A PLL can also provide other useful clock functions which can be found in higher end FPGAs. For example, the input clock frequency can be divided down or even multiplied up. Multiple phase clocks can be produced. Take a look at the options available for your PLL function to get an idea of what can be done. The device data sheet should also have such details.

You may get more exact responses if you posted the part number or type of the FPGA you are using. Again, they are used in many ways on different parts.

Here is a description of a PLL function for an Altera device to give an example of some of the possible functionality:

"Parameterized phase-locked loop (PLL) megafunction.
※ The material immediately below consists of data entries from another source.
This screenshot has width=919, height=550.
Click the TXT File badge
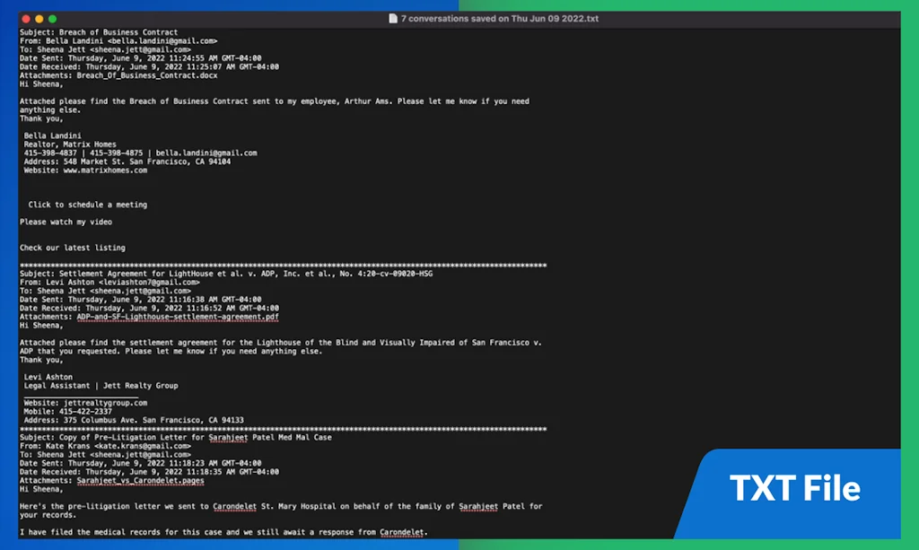tap(793, 489)
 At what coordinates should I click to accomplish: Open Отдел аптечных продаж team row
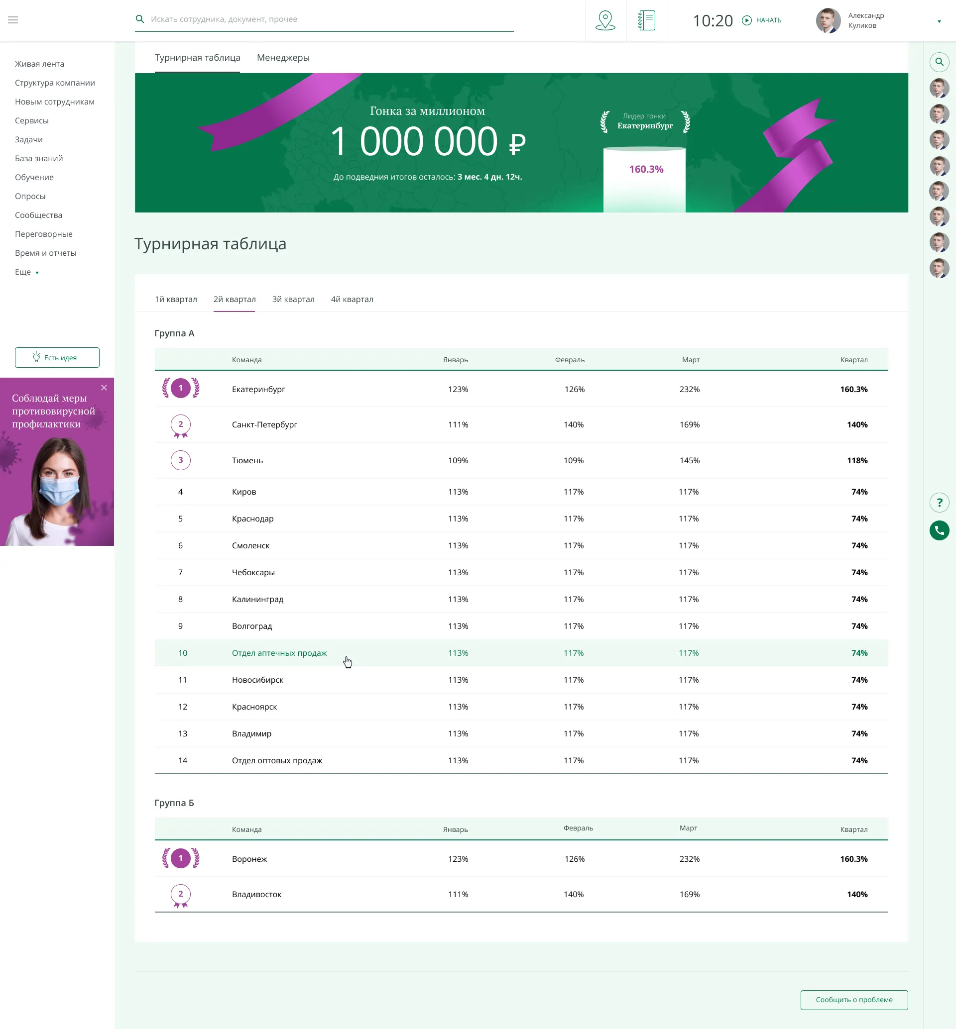pos(279,653)
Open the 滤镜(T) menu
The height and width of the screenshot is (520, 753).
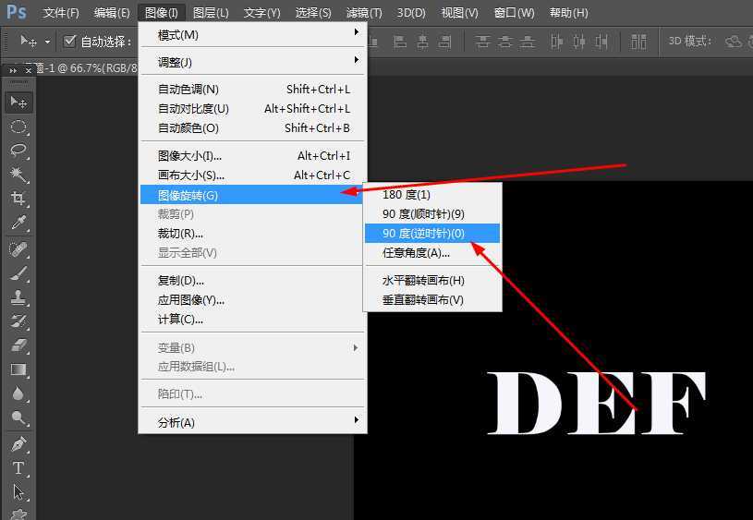point(362,13)
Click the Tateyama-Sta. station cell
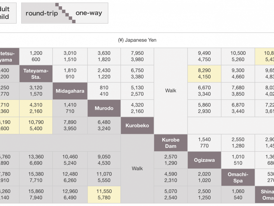The width and height of the screenshot is (274, 206). pos(36,74)
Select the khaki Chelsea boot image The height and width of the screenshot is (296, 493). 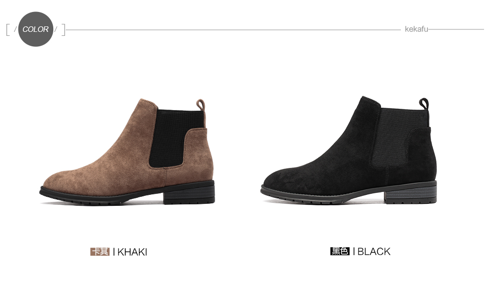pos(127,152)
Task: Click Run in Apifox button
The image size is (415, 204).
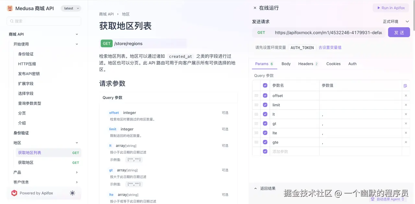Action: (x=391, y=8)
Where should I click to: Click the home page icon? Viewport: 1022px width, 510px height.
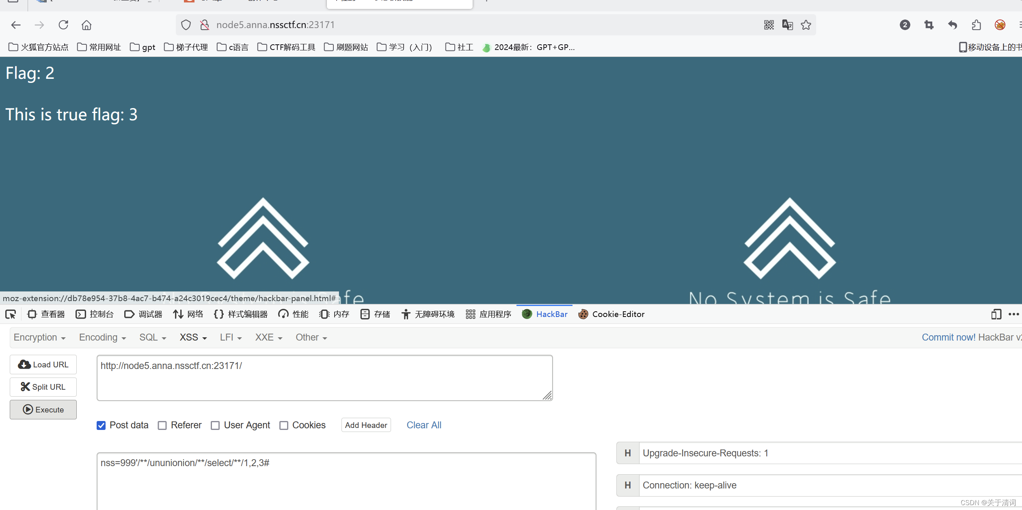[86, 25]
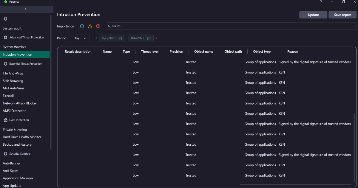Screen dimensions: 358x188
Task: Click the Security Controls icon
Action: coord(5,154)
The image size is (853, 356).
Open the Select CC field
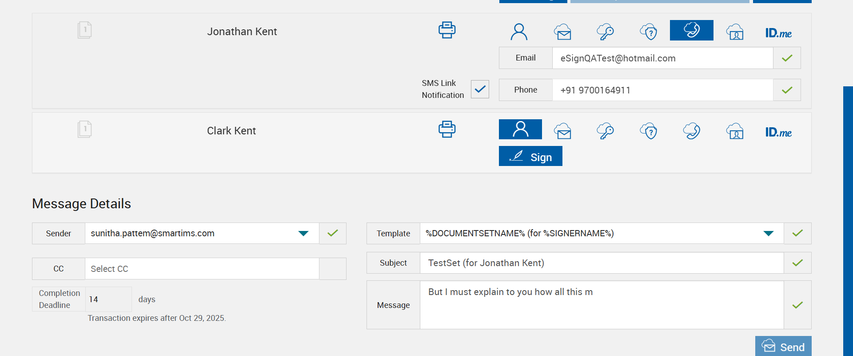[x=202, y=269]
The altpll megafunction enables PLL circuitry, which is used to synthesize a clock signal that is based on a reference clock. The altpll megafunction can reduce clock delay and skew, and can be used to generate internal clocks that operate at frequencies that are multiples of the clock system frequency. The altpll megafunction can also improve setup and hold times. The Cyclone, Cyclone II, Cyclone III, Stratix, Stratix II, Stratix III, and Stratix GX PLLs can simultaneously multiply and divide the reference clock, provide an arbitrary phase shift, provide an external clock, and synchronize via an external feedback input. This megafunction is available for supported device (Arria II GX, Arria GX, Cyclone, Cyclone II, Cyclone III, HardCopy, HardCopy Stratix, Stratix, Stratix II, Stratix II GX, Stratix III, Stratix IV, and Stratix GX) families."

Jitter removal?

Analog Ground,
Thanks for the response.
But aren't clock pins strategically placed on the device to minimize the effect of clock skew?

TrickyDicky,
How does the use of a PLL reduce jitter?
Won't the PLL's output be as jittery as the oscillator that drives it?

shaiko said:

Analog Ground,
Thanks for the response.
But aren't clock pins strategically placed on the device to minimize the effect of clock skew?

TrickyDicky,
How does the use of a PLL reduce jitter?
Won't the PLL's output be as jittery as the oscillator that drives it?

Click to expand...

Selecting a pin location only gets so much. The signal still has to go to many places on the chip. Keep in mind that clock frequencies in current and next generation devices are approaching and exceeding 1GHz. Also, signals travel over metal pathways which are not simply short, metal wires. Resistive and capacitive effects cause delay and skew. Getting the clock through the input circuitry is also slow. Pin location does not help much for these issues.

As clock frequencies increase, other features offered by PLLs become more important. For example, clock frequency multiplication allows an internal clock to be much faster than the external clock which may be limited by having to travel through the PCB and into the chip.

PLL with loop filter is often called jitter cleaner. By choosing the right loop bandwidth and manipulating the lock detection window you can achive much lower jitter on output. Ofc as long as clock jitter is much bigger then VCXO noise floor.